Open IvanYashchuk opened 1 month ago

IvanYashchuk commented 1 month ago

🚀 Feature

In Thunder, we have one memory-saving optimization called rematerialization but it's applicable only for fusion regions and does nothing for computation outside the fusion regions. Rematerialization is not only a memory-saving optimization but also performance-improving because the general expectation the less number of global memory reads and write a fused region needs to do the better performance is even though more computation is introduced into the fused region.

However, having just this memory-saving pass is not enough for large context window or large parameter count models. The structure of backward computation requires additional information about the intermediates of the forward computation, this is usually referred to as “activations” or in PyTorch code “saved for backward tensors”. The requirement to store these tensors in GPU memory contributes to the large memory consumption peaks. Here’s an example of how the total size of saved for backward tensors scales with the number of layers for the Thunder-compiled LitGPT model with “longchat-7b-16k” configuration: saved-tensor-usage-vs-n_layers-longchat-7b-16k 67% of the total memory is occupied by saved-for-backward tensors.

PyTorch implements activation checkpointing via a special torch.autograd.Function that saves the required inputs in the detached form for recomputation in backward and performs the forward computation under no_grad context. Backward uses the stashed inputs and the forward function to restore missing tensors, which are used to invoke the original backward function. Thunder doesn’t support tracing torch.autograd.Function.backward (https://github.com/Lightning-AI/lightning-thunder/issues/666), it also doesn’t support a no_grad context manager inside the traced function, it doesn’t recognize PyTorch’s Autograd graph manipulations like detach() and requires_grad_(True/False).

PyTorch requires users to use special markers to apply saved tensor recomputation. In Thunder, we can do this automatically.

Thunder’s advantage is that we control both forward and backward computations and we can implement a trace transformation that would recompute “saved for backward tensors”.

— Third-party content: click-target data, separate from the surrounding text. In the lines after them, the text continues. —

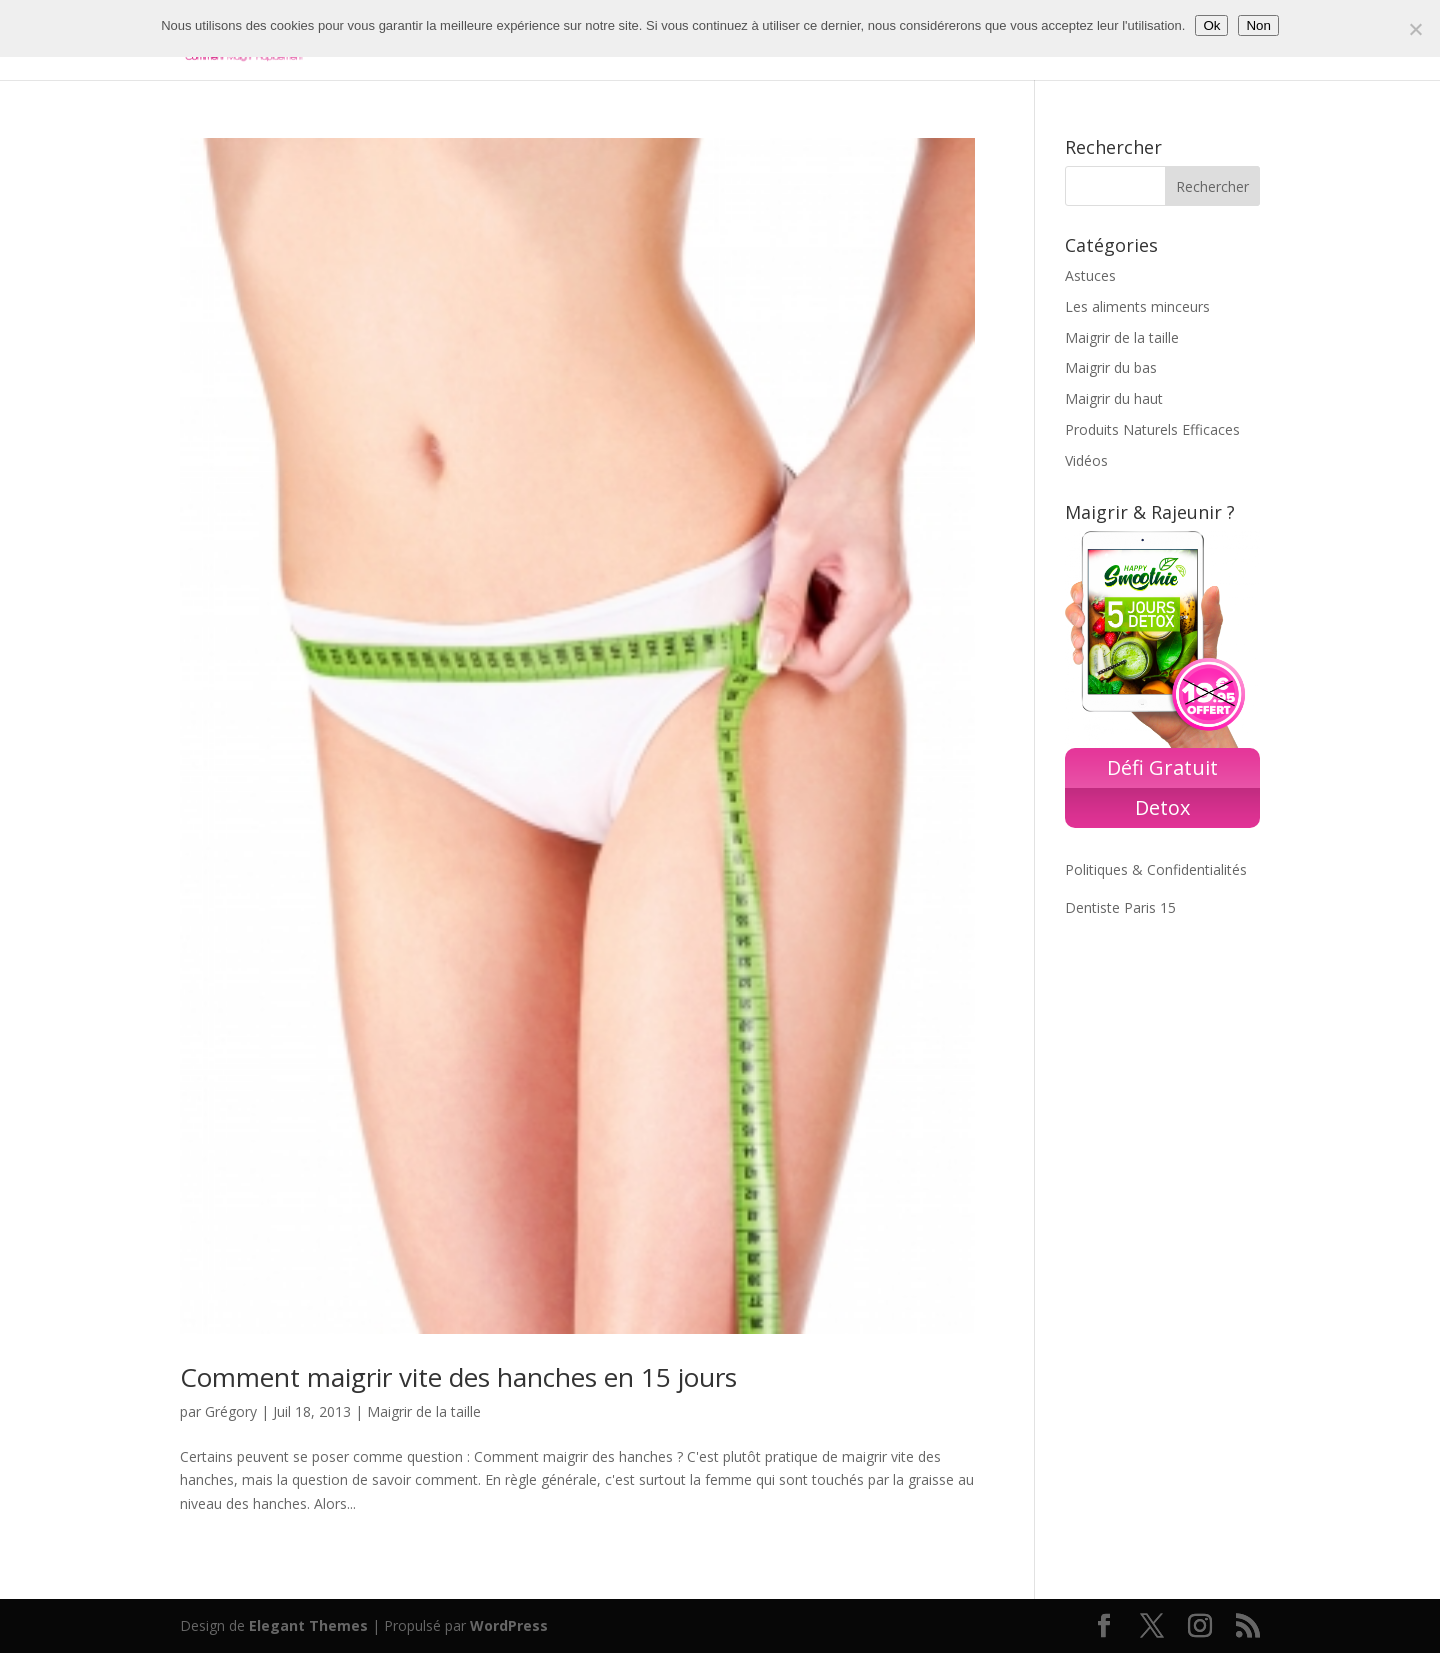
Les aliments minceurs (1137, 306)
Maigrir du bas (1111, 367)
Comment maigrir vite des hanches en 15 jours (458, 1377)
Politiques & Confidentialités (1156, 869)
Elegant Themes (308, 1625)
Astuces (1090, 275)
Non (1258, 25)
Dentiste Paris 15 (1120, 907)
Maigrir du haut (1114, 398)
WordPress (509, 1625)
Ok (1211, 25)
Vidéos (1086, 460)
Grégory (231, 1411)
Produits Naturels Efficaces (1152, 429)
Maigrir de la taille (424, 1411)
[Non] (1415, 29)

There are two places where we could insert the logic for tensor recomputation:

  1. Right after the forward and backward traces are created and before the “transform for execution” phase. The advantage of this is that there’s an opportunity for fusing recomputed regions with the rest of the backward regions. However, the memory-saving effect is difficult to estimate because it’s the “pre-fusion” phase. In code: https://github.com/Lightning-AI/lightning-thunder/blob/7e1f9bd95c29b9642173088e4d5c86c84db434cc/thunder/executors/torch_autograd.py#L136
  2. After the “transform for execution” and “fusion rematerialization” phases. At this point we have a ready-for-execution Python function and any memory-saving estimates will be more accurate. There may be missing fusion opportunities. In code: https://github.com/Lightning-AI/lightning-thunder/blob/7e1f9bd95c29b9642173088e4d5c86c84db434cc/thunder/executors/torch_autograd.py#L213

I think the first option is better and less intrusive in the current compilation pipeline.

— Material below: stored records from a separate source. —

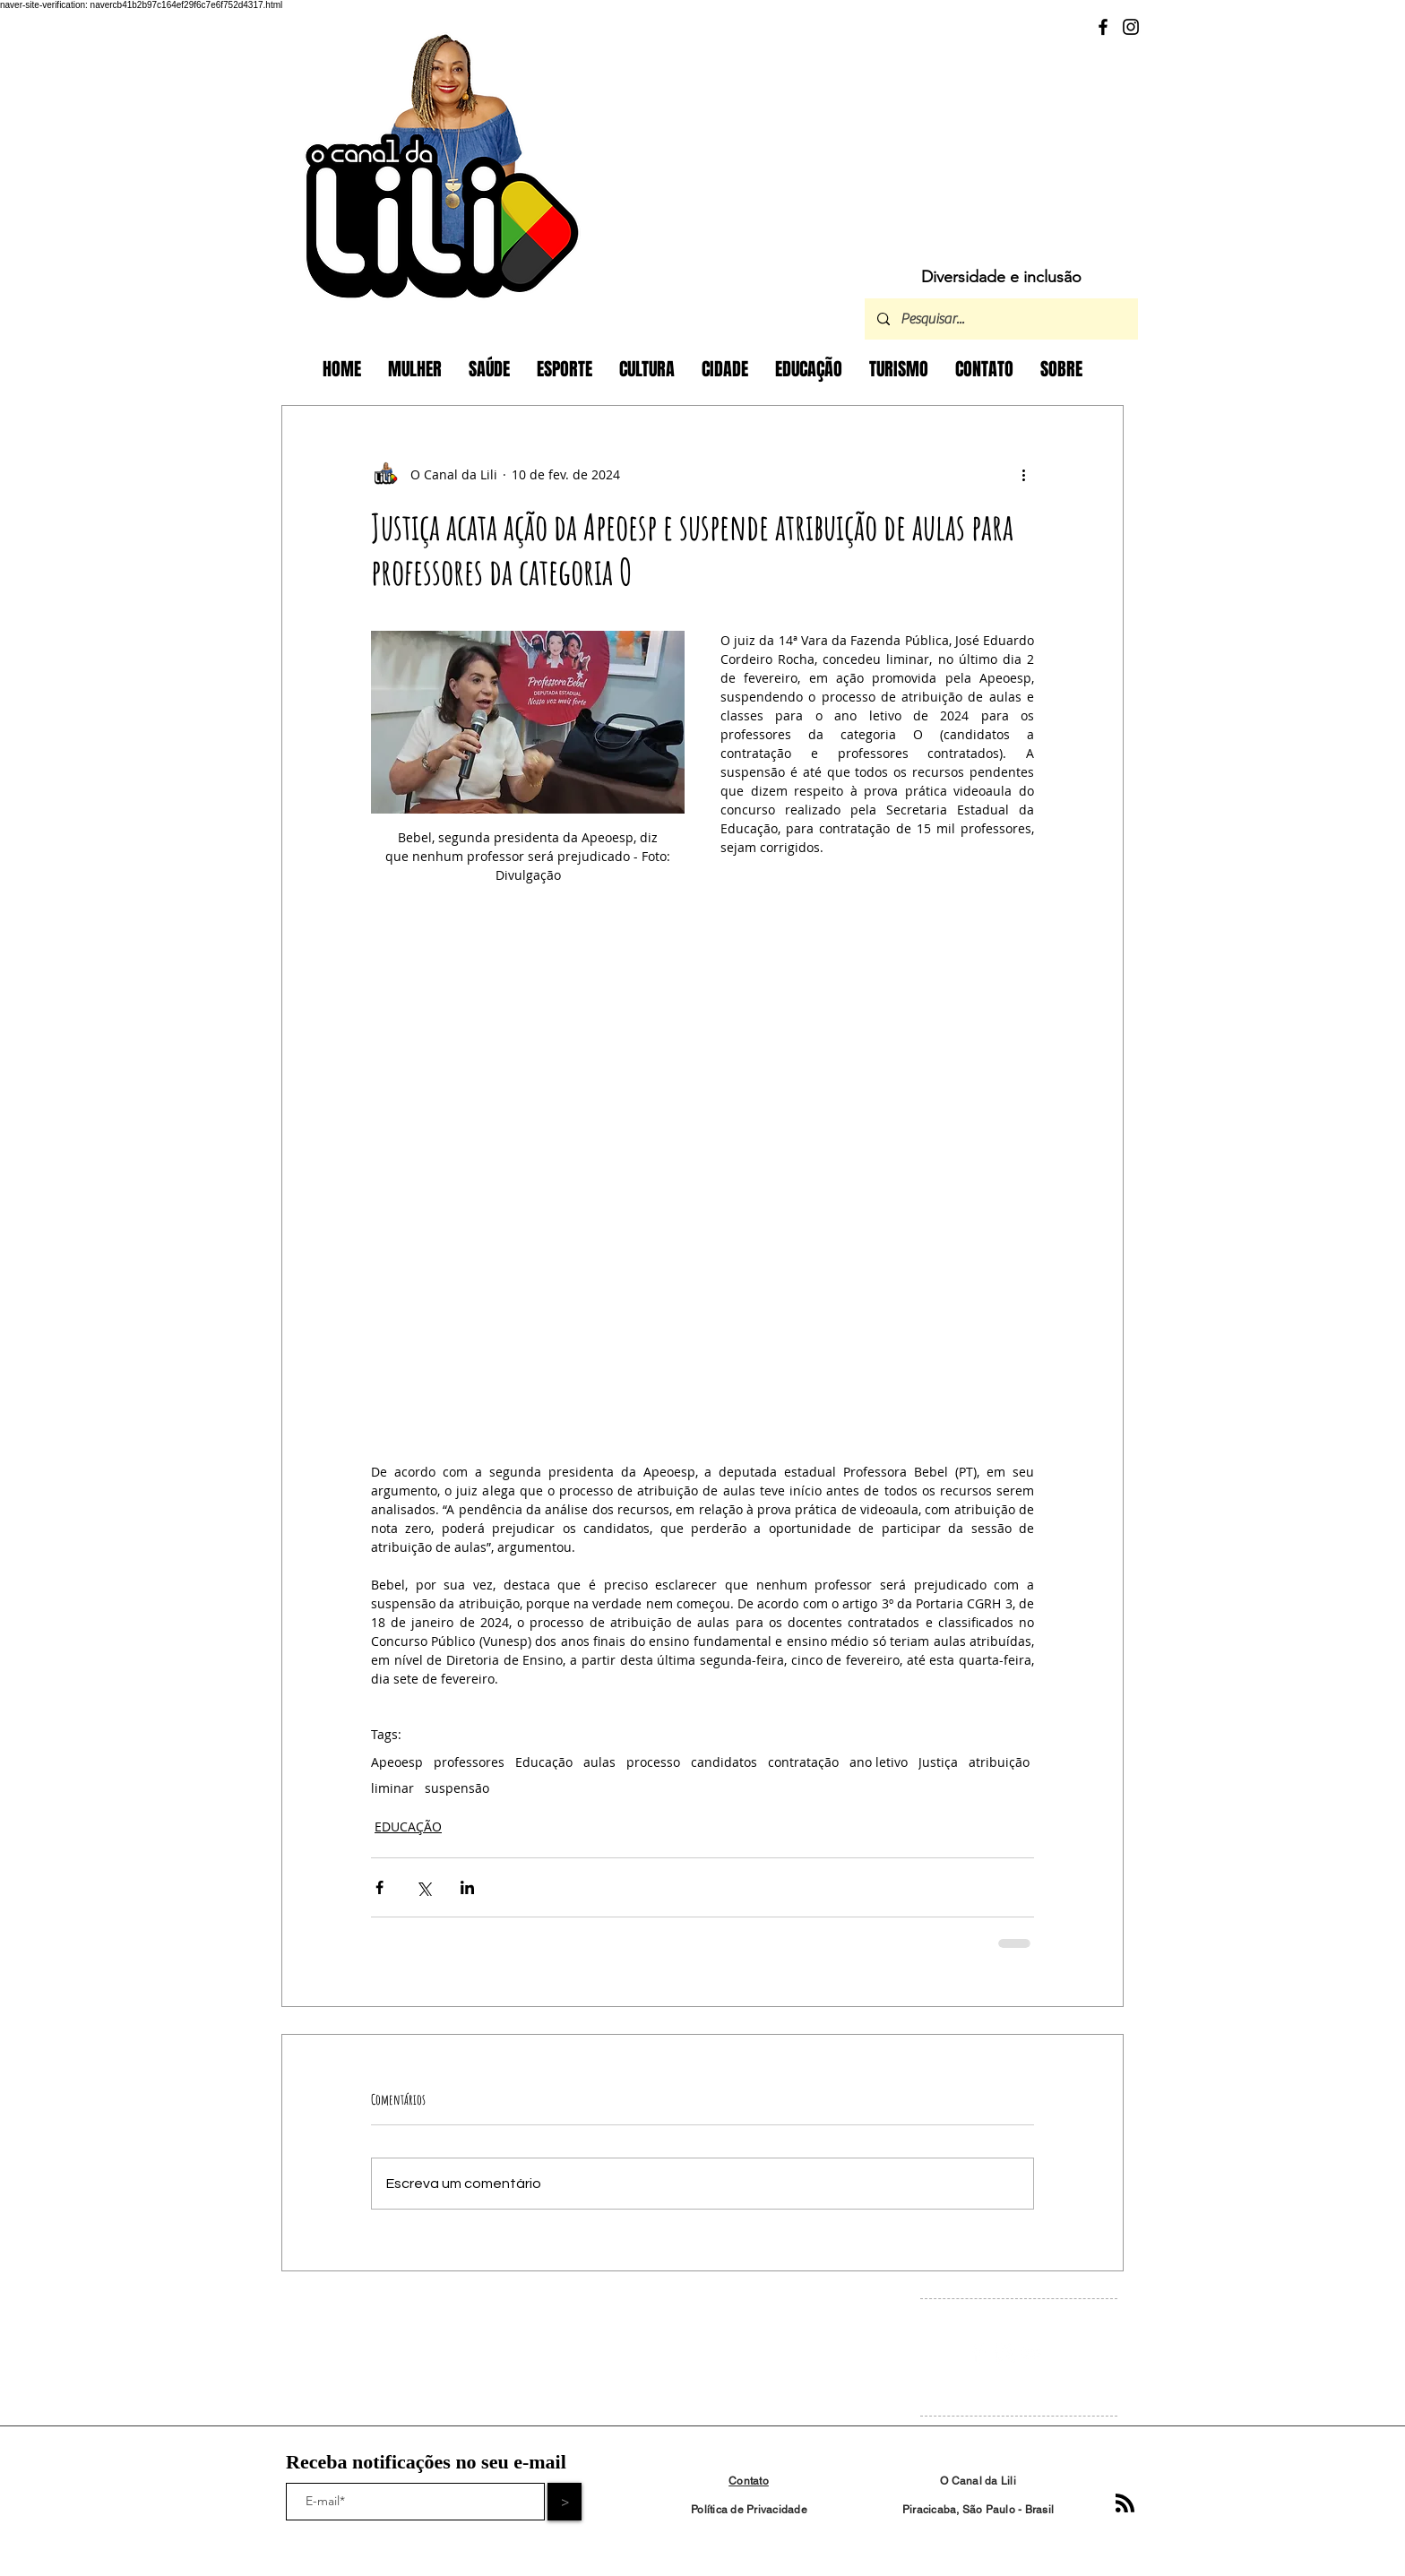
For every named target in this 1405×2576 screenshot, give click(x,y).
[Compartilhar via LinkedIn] (467, 1887)
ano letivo (878, 1762)
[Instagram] (1131, 27)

kshitij12345 commented 1 month ago

Based on my understanding, activation checkpointing is useful when recomputing the output/activation is relatively cheap. But for compute bound operations (matmuls), I think it may be useful to also have CPU Offloading of these intermediate activations (if CPU-GPU memory transfer time is less than recomputing). I think the ideal approach will involve activation checkpointing taking care of operations where recompute is cheaper and CPU offloading taking care of operation where compute is expensive (and loading from memory is cheaper). Curious to know your thoughts :)

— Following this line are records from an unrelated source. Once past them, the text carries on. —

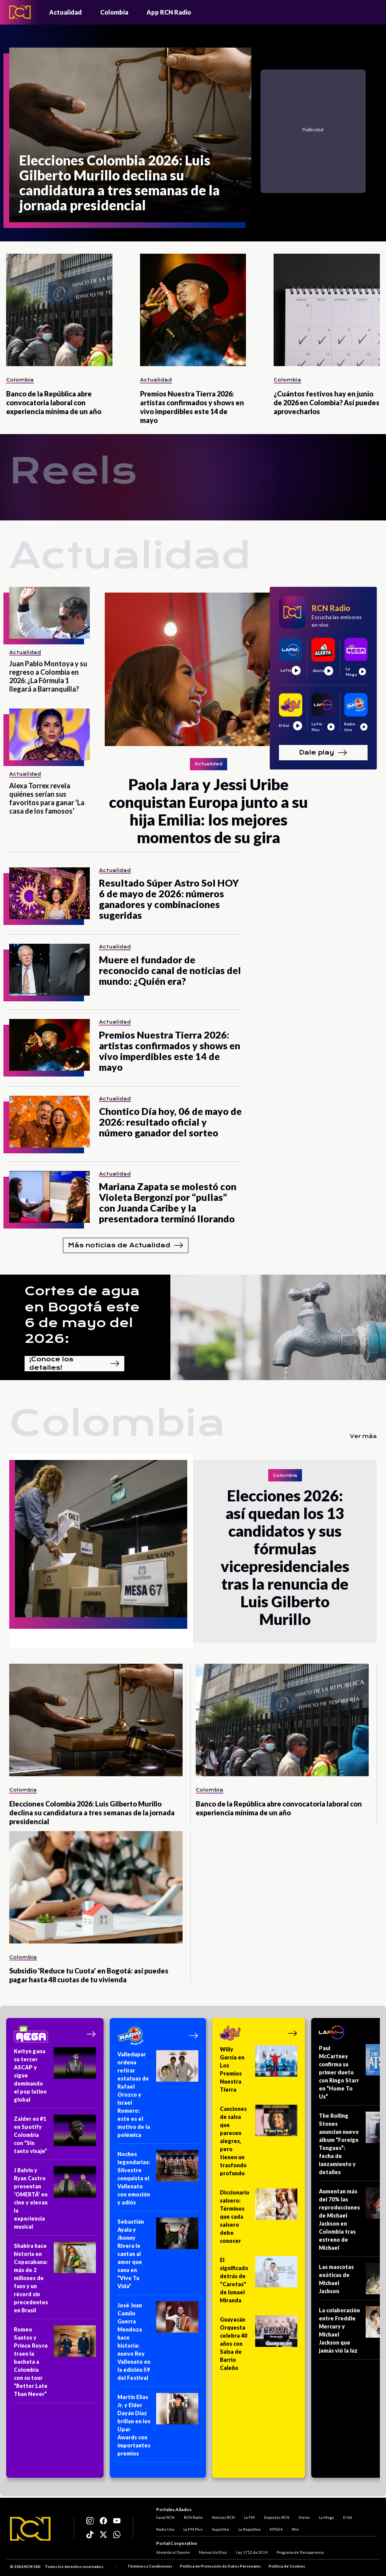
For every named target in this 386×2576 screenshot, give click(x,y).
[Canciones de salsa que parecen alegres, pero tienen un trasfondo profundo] (258, 2143)
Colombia (114, 12)
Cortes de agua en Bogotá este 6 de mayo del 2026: (82, 1315)
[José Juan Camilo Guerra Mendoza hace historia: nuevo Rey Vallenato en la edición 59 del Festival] (157, 2344)
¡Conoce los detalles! (74, 1363)
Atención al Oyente (173, 2552)
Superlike (220, 2529)
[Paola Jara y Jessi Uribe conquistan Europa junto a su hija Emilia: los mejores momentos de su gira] (208, 669)
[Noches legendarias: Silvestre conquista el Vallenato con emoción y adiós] (157, 2180)
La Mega (326, 2517)
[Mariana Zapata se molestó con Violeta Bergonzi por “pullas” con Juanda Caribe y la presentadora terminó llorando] (49, 1197)
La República (249, 2529)
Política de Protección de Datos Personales (220, 2566)
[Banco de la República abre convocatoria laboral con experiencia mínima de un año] (59, 310)
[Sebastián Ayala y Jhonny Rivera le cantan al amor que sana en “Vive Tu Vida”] (157, 2256)
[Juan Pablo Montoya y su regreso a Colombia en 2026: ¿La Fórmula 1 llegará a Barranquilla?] (49, 613)
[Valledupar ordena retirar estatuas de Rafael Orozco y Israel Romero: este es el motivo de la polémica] (157, 2097)
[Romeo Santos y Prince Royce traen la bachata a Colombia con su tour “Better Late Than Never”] (55, 2364)
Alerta (304, 2517)
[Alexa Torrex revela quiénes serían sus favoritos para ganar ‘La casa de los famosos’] (49, 734)
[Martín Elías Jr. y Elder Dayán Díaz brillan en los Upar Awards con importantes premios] (157, 2427)
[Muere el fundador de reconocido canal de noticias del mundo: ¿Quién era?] (49, 970)
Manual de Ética (213, 2552)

IvanYashchuk commented 1 month ago

Yes, the ideal approach would use a mix of offloading and recomputation. To do this automatically in the future we need to have tools for doing this manually first. The initial work of activation recomputation will enable Thunder to work with larger models, and yes recomputing matmuls is expensive but that's what needs to be done to save on memory. Once we can run those models we'll switch to improving performance by recomputing less.